La verdadera inmoralidad, radica en el propio cristianismo. En su afán de poseer la verdad sin conocerla en absoluto, en su violencia desmedida contra el conocimiento, en su intolerante y sectario discurso absolutista de seres imaginarios, que, no sólo son irreales, sino también un nefasto ejemplo de inmenso desprecio por la humanidad y sus logros. El ser humano es la prueba de lo obsoleta que la fe es. El creyente afirma que con fe se llega al cielo, y el ateo responde:

“Llegamos al cielo y más allá por nuestra propia cuenta, hace ya cincuenta años, sin Dios, sin fe; por nuestros propios medios.”
El 12 de abril de 1961, el cosmonauta soviético Yuri Gagarin, de 27 años, se convirtió en el primer hombre en llegar al espacio.

1. La pertenencia, es la condición primera de todo culto religioso. Es también, la base del sentido de divulgación religiosa. Es una suerte de vínculo social, una manera de construir un sentido de comunidad, y, en última instancia, permite que los individuos se manejen con simbologías y ritos delimitados por los líderes; lo que facilita el manejo del grupo por sobre la concepción individual razonada.
 
2. El postulado “Ama a tu prójimo como a ti mismo”, es en realidad una invitación al servicio a los demás. La frase, tiene su origen en Pablo de Tarso, quien sostenía que quien ama a su prójimo ha cumplido la ley divina, y bien puede sentirse satisfecho como cristiano, ya que todos los mandamientos se resumen en esta idea.
 
En (Romanos 13, 8-10), nos recuerda: “La caridad no hace mal al prójimo. La caridad es, por tanto, la ley en su plenitud.”
 
3. Para el objetivismo, la moral es un código libremente escogido, no es una imposición o una legislación. De hecho, sostiene que el único bien moral posible es la autorrealización.
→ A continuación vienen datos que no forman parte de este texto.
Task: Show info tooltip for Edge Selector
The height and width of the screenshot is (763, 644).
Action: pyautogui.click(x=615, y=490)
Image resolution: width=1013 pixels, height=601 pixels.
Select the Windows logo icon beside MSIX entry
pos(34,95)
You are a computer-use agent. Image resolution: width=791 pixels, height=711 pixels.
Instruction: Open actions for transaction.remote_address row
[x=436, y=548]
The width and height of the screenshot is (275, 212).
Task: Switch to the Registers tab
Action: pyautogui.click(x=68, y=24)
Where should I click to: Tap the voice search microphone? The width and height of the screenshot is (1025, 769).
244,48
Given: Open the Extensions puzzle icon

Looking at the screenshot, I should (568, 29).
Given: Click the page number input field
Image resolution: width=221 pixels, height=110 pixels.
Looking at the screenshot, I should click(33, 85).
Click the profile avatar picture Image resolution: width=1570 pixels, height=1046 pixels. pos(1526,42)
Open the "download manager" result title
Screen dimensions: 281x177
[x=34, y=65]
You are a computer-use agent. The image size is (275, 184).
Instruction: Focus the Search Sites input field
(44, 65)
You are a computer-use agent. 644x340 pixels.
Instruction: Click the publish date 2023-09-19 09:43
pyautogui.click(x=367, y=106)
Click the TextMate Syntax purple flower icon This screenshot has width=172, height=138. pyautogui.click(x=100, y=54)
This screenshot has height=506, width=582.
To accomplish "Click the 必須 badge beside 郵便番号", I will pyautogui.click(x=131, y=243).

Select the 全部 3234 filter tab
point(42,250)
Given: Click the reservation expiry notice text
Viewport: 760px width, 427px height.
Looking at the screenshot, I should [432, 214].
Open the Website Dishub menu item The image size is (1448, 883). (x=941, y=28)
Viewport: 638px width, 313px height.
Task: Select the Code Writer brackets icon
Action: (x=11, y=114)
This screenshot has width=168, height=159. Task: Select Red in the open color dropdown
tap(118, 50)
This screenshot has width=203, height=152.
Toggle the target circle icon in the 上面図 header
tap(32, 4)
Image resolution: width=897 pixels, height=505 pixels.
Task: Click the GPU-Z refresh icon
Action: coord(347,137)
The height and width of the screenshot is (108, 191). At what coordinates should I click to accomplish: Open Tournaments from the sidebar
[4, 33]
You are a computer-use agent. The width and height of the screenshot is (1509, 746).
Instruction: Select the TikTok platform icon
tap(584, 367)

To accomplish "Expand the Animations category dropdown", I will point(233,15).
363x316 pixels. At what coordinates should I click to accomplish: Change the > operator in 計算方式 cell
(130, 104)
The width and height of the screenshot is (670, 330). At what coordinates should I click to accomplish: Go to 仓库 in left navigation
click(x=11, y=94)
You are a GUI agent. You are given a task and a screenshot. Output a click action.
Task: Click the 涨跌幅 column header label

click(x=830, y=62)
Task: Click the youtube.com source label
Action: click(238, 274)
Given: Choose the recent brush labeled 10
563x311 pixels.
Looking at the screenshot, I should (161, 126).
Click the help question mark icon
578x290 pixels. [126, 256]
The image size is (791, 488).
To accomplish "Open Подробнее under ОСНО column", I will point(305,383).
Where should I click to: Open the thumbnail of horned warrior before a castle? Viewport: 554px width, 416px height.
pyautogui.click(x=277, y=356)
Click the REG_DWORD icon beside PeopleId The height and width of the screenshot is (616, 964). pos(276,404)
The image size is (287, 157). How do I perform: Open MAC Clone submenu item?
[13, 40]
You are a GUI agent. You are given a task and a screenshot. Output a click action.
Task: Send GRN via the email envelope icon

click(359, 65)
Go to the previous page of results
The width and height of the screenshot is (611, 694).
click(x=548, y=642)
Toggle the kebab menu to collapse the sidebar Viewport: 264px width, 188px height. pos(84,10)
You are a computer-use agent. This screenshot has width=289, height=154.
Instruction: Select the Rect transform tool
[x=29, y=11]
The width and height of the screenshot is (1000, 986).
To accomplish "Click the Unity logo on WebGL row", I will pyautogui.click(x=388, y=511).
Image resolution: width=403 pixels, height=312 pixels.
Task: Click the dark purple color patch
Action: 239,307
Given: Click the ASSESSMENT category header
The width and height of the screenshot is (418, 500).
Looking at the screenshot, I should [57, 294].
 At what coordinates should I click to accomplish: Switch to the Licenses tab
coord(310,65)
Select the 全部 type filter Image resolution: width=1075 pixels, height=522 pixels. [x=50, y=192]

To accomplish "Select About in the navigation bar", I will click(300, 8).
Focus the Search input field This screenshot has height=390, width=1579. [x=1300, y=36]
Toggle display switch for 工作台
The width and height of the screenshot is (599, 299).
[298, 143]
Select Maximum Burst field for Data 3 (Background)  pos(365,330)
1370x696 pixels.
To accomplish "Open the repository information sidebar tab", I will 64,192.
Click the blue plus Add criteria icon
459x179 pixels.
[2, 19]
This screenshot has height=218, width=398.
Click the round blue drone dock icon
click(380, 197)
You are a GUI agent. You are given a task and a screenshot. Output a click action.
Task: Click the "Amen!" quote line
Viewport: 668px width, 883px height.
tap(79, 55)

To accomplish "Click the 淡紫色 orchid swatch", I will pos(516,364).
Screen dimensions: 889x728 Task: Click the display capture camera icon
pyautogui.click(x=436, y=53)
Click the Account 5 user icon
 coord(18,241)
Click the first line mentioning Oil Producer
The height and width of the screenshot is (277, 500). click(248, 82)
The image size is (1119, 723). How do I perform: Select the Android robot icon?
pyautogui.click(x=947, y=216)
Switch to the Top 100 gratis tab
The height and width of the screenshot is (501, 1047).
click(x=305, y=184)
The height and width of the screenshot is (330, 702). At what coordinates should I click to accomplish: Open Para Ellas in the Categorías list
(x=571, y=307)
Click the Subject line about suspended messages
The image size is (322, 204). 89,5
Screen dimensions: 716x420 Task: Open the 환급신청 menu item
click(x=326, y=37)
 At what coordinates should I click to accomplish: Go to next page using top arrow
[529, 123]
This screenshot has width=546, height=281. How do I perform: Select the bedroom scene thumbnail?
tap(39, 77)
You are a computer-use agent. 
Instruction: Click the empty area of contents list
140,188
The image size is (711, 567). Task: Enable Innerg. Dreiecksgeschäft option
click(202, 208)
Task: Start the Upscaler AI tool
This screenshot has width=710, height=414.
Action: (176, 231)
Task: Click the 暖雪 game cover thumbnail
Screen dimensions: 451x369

Cuando “el bien común” de una sociedad se considera como algo superior al bien de sus miembros individuales, eso significa que el bien de algunos hombres prevalece sobre el bien de otros, y esos otros están destinados a la condición de sacrificables.
 
Ya sobre el sacrificio por terceros, sostiene que uno no debe sacrificarse nunca, bajo ninguna circunstancia, y que los denominados sacrificios por amor no son tales, al tiempo que los sacrificios por terceros son inmorales. Si un hombre arriesga su vida por salvar a su mujer o a sus hijos, y la pierde. Este hombre no se está sacrificando, dado que su vida sin esas personas carecería de valor, por lo que está haciendo simplemente una transacción racional. Si ese hombre arriesgase su vida por salvar a desconocidos, estaría cometiendo un acto inmoral.